■ Task goal: If a line in the following entries holds the string "agent", include it in the tally. State the total and nothing further.

■ The data:
****************************************
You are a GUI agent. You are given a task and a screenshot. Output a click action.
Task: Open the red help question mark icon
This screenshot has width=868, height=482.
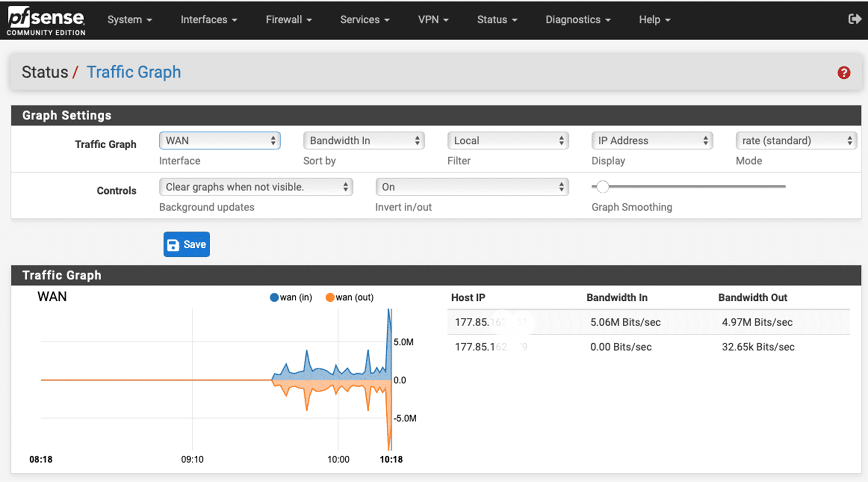844,73
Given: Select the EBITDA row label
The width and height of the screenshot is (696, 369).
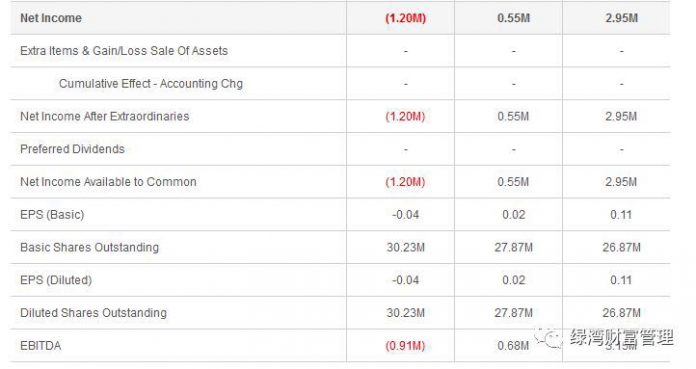Looking at the screenshot, I should (x=40, y=345).
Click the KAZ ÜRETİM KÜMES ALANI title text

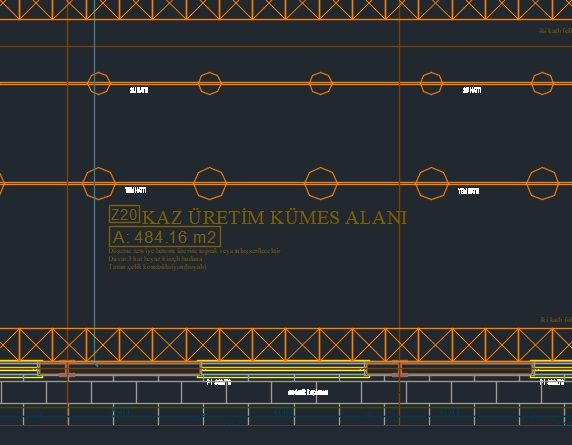[x=274, y=217]
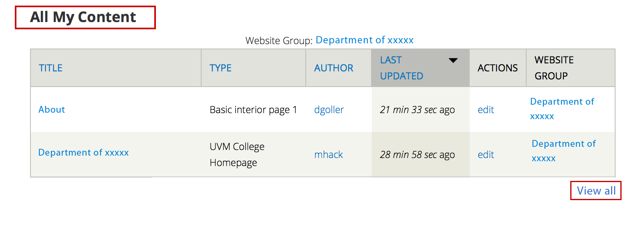Edit the About page
Viewport: 644px width, 225px height.
(486, 109)
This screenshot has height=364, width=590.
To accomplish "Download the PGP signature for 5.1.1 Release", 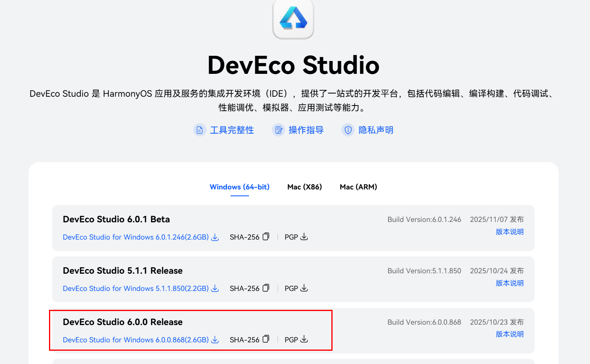I will (304, 288).
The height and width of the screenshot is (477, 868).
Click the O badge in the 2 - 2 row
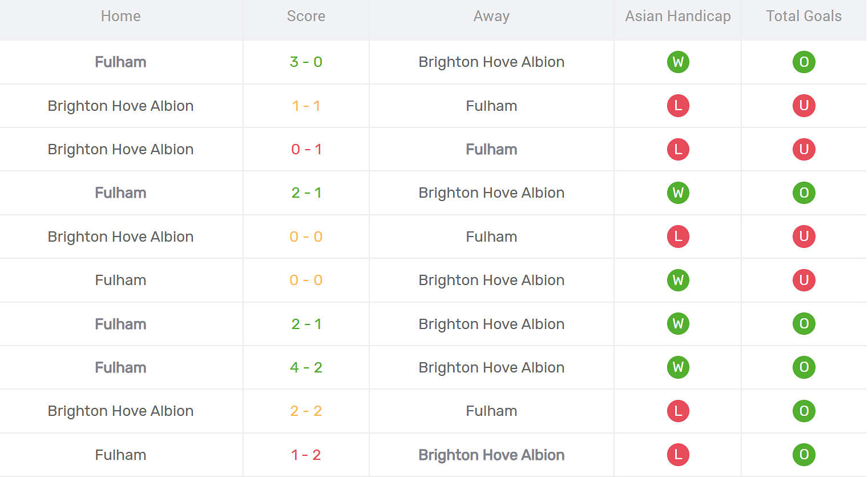coord(804,411)
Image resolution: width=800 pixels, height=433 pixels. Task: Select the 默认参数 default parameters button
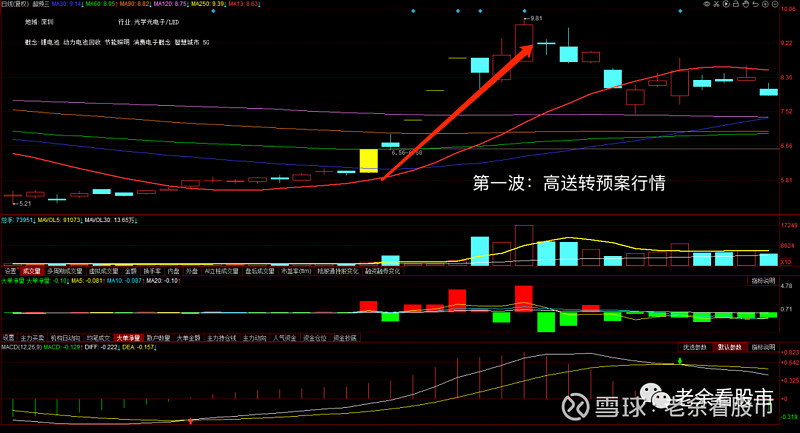coord(731,347)
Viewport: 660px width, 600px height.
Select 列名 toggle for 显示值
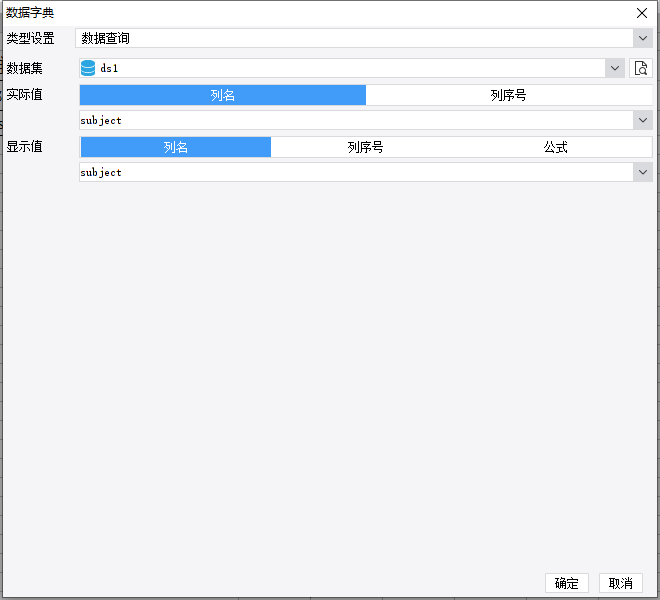(176, 147)
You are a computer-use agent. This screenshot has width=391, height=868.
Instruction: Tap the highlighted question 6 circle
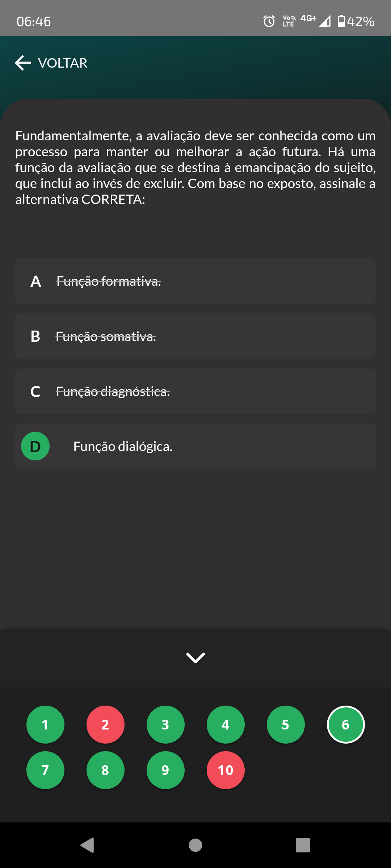click(x=346, y=724)
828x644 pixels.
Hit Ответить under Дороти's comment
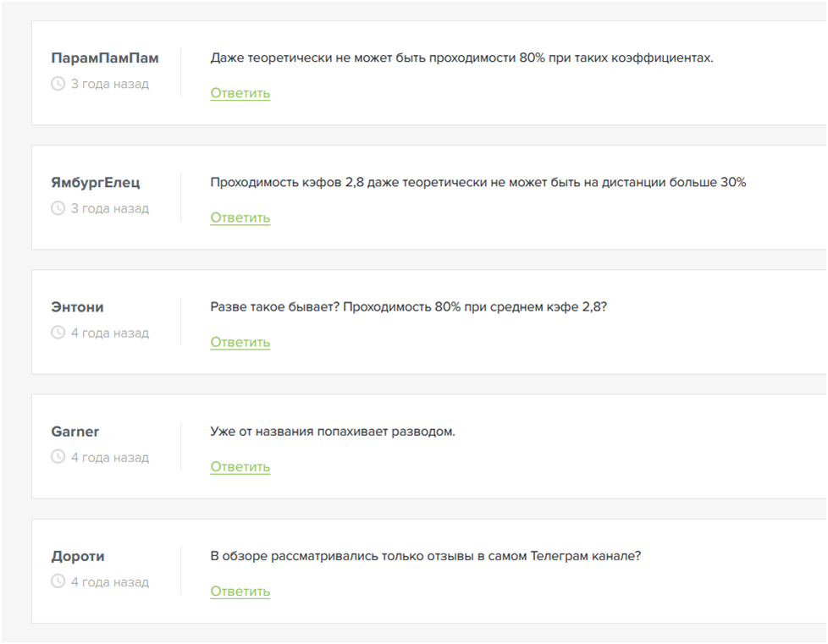(x=240, y=591)
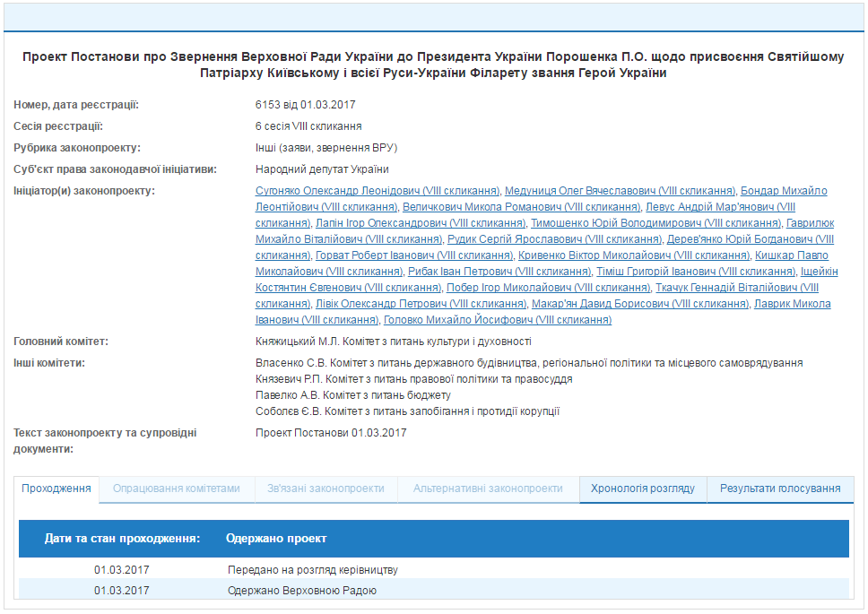Viewport: 868px width, 614px height.
Task: Follow the Побер Ігор Миколайович link
Action: (548, 288)
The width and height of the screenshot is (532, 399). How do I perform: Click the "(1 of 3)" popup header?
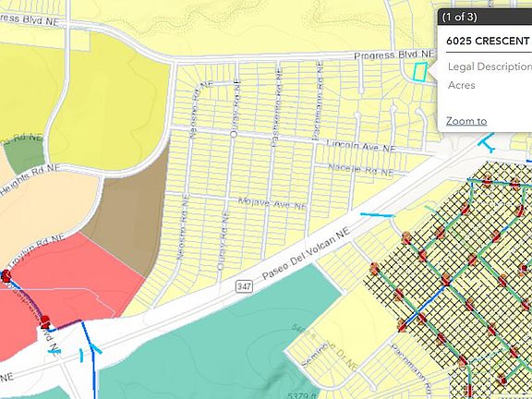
****************************************
■ Output of the task: 2